Now, let's abstract the problem by using some examples:

```
Input:
0
/ \
1 2
/ \
3 4
Output: [3, 4, 2, 1, 0]
Input:
0
/ \
1 2
/ \ / \
3 4 5 6
Output: [3, 4, 5, 6, 1, 2, 0]
```

It is clear that we should traverse the nodes from bottom to up, thus from leaf to root. We can observe that some paths from the root to the leaf have less level than others (e.g. 0-2 vs. 0-1-3).

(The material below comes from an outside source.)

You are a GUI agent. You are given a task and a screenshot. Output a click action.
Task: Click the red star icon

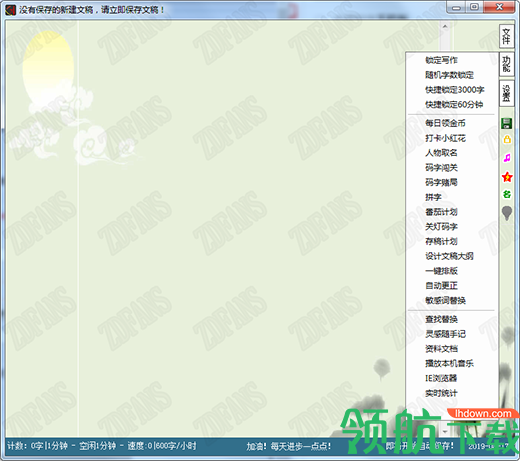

So the first step is to define a function to get its max depth of children (the method below should actually be renamed):

```
function getDepth(node) {
if (node == null) return 0;
else {
/* compute the depth of each subtree */
let lDepth = this.maxDepth(node.left);
let rDepth = this.maxDepth(node.right);
/* use the larger one */
if (lDepth > rDepth) return lDepth + 1;
else return rDepth + 1;
}
},
```

Also, we can write the main function:

```
function leafNodeFirstLevelTraversal(node) {
let maxDepth = this.getDepth(node)
for (let i = 0; i <= maxDepth; i++) {
this.leafNodeFirstLevelTraversalSub(node, i)
}
},
```

We will use recursion to handle the real work:

```
function leafNodeFirstLevelTraversalSub(node, level) {
if (node == null) return;
const childrenDepth = this.getDepth(node) - 1
if (childrenDepth == level) {
console.log(node.data)
}
else {
this.leafNodeFirstLevelTraversalSub(node.left, level);
this.leafNodeFirstLevelTraversalSub(node.right, level);
}
},
```

p.s. I searched all over the internet but find nothing related to this. Please let me know if you have seen something like this before so I can know the exact name of this traversal method.